In “Grocery Run,” the player buys healthy virtual groceries for a virtual restaurant. Another app integrates digital games into a pre-existing Boys & Girls Club playground. A third simulates a scavenger hunt with built-in lessons on obesity.
These were some of the ideas SPH student teams pitched to staff members from WGBH, Boston’s PBS member station, to conclude Assistant Professor of Community Health Sciences Monica Wang’s Obesity Epidemic course (SB800).
The April presentations came a month after Jillian Orr, executive producer at the WGBH Educational Foundation in the Children’s Media group, presented some of the games and apps created by the station to promote children’s health.
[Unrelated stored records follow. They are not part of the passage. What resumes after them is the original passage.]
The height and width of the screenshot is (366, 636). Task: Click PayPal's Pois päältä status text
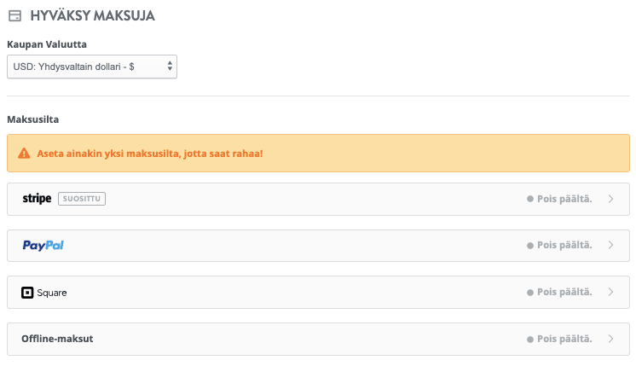(x=564, y=246)
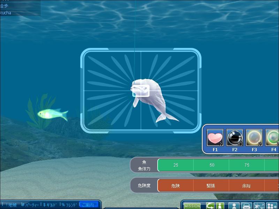Viewport: 279px width, 209px height.
Task: Click the green curved arrow icon
Action: pyautogui.click(x=210, y=206)
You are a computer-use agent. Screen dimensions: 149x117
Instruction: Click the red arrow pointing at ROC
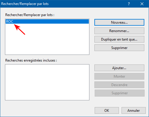coord(20,29)
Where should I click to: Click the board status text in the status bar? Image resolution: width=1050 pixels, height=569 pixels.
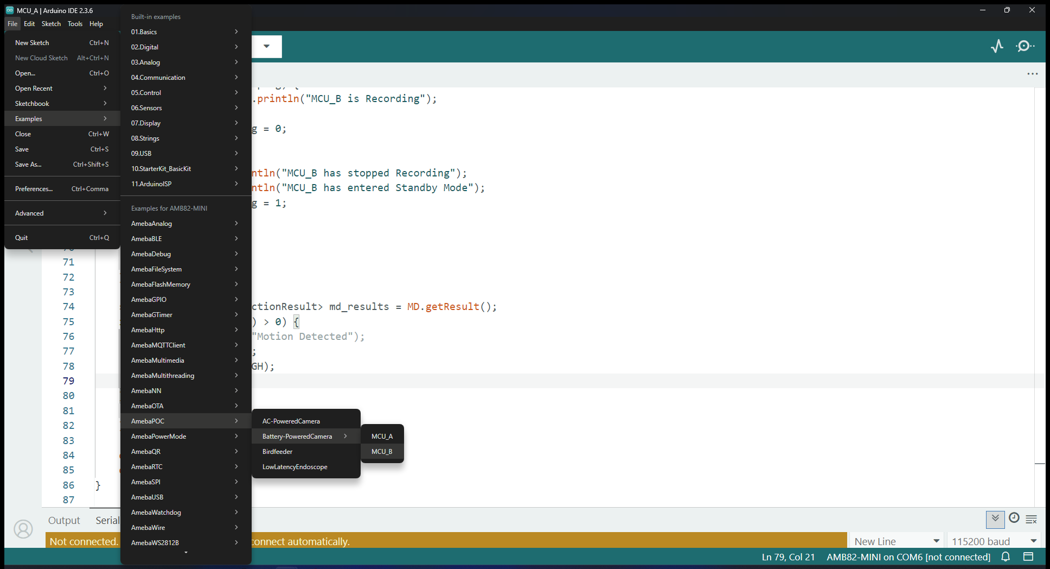(x=908, y=557)
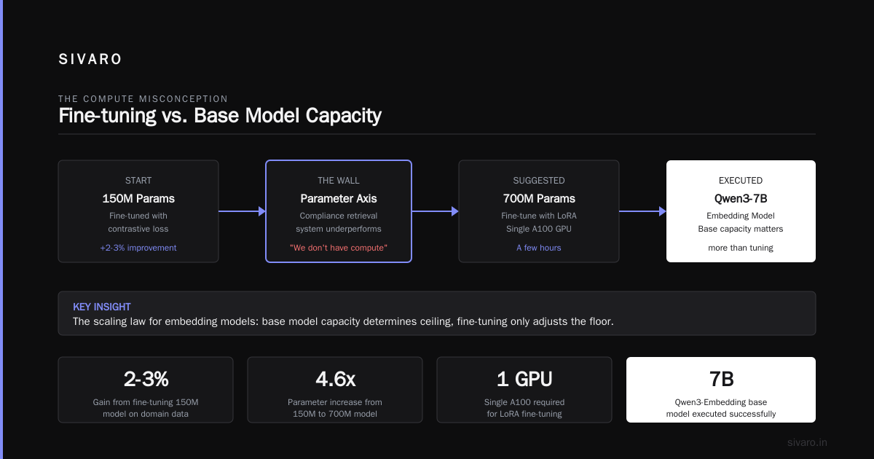
Task: Select the 2-3% stat tile
Action: click(x=146, y=390)
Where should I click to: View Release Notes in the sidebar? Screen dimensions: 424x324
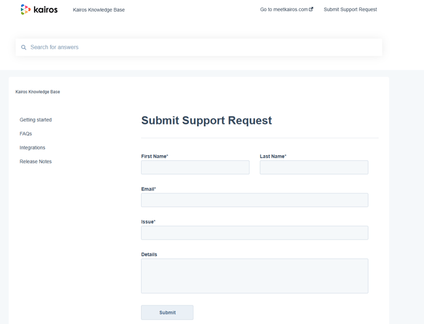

At the last class of the semester, students pitched their ideas to Orr (via Skype) and her colleagues: Kevin Lesniewicz, senior developer of multimedia content, games, and apps with the WGBH Digital Kids Group; and Hillary Wells, executive producer of children’s programming.
Each presentation ended with questions and feedback from WGBH. “I love the fact you really thought about cultural diversity,” Wells told the team pitching “Grocery Run,” which would let the player choose from a wide selection of cuisines.
“Oh my gosh,” Orr said after the Boys & Girls Club playground proposal, “I’d love to play on one of these playgrounds!”
Lesniewicz agreed: “I like how the real world and the digital go together.”
The last team pitched WICKids, a potential partnership between WGBH and WIC. “We think you have a lot of the same shared goals as WIC,” teammate Alicia Afrah-Boateng told the WGBH guests.
WIC already has an app for adults called WICShopper, helping recipients find products covered by the program. WICKids, Afrah-Boateng and her teammates explained, would be for children in the program, with games to teach them about healthy food and to keep them moving. The app could interface with WICShopper and be used as part of a built-in study monitoring the health of WIC participants.
Orr was impressed.
“You had me at, ‘Oh hey GBH, we want to set you up with WIC’,” she said.
The possibility of seeing a student-designed program come to life on the WGBH Kids website was exciting, Wang said: “There is much more student excitement and motivation to apply skills when the final project could be used in real life.”
Even if that didn’t come to fruition, Wang said, the feedback from the panel was tremendously valuable. “I’m coming from a public health background and providing commentary on the integration of evidence and science in their proposals to target childhood obesity,” she said. “Orr, Wells, and Lesniewicz gave fantastic feedback on implementation and innovation from a public media perspective.”